▸ **What is required**
Reproduce these items line for line, leaving out the pictures.

Word and element locating data:
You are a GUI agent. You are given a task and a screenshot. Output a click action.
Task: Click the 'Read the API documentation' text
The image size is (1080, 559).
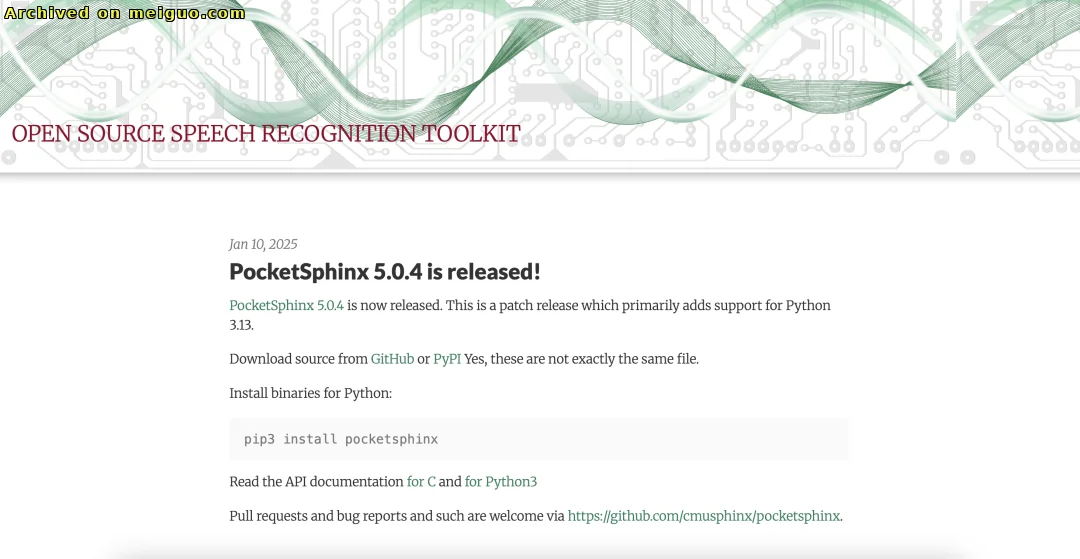[x=316, y=481]
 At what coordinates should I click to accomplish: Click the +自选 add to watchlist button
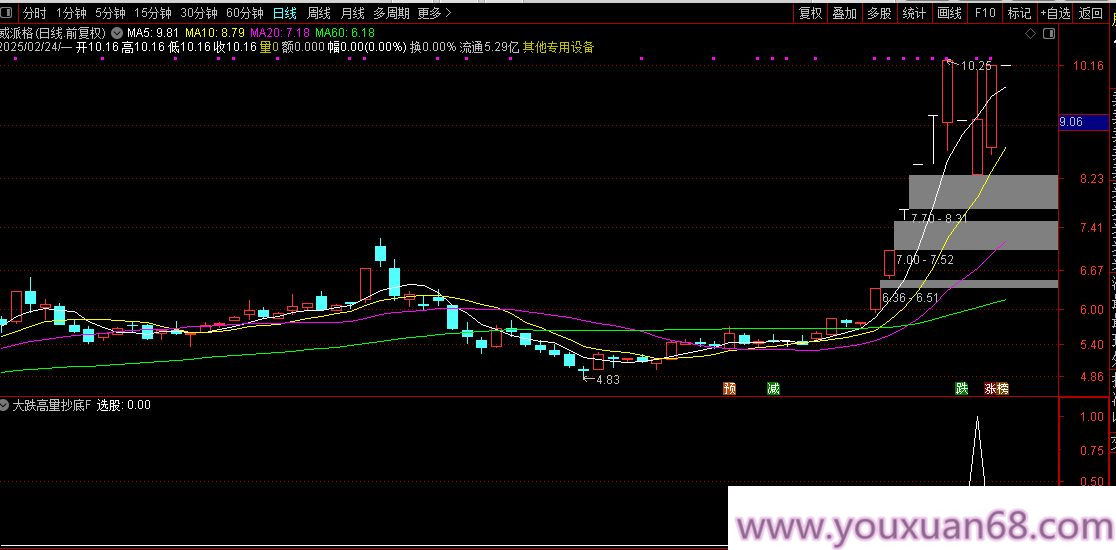pyautogui.click(x=1055, y=13)
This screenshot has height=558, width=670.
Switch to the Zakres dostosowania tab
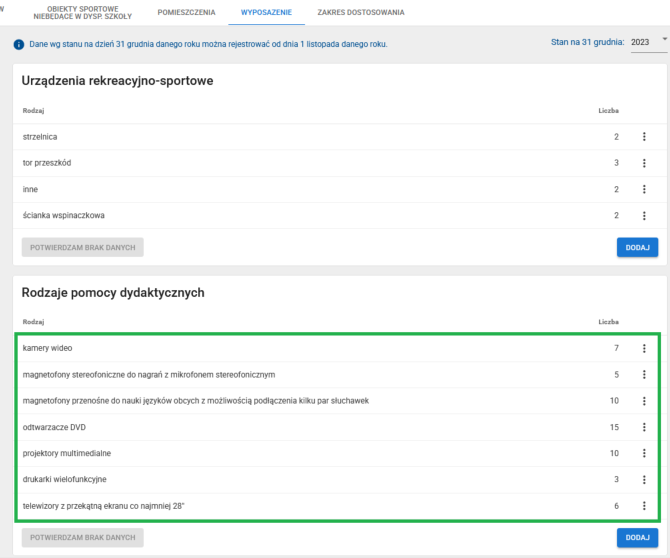360,12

▸ **Solution to the exercise**
You are a GUI agent. You are given a task and a screenshot. Output a click action.
Task: Click the 'Read the API documentation' text
The image size is (1080, 559).
[x=316, y=481]
 At what coordinates should I click to accomplish: Click the +自选 add to watchlist button
pyautogui.click(x=1055, y=13)
This screenshot has height=558, width=670.
Switch to the Zakres dostosowania tab
360,12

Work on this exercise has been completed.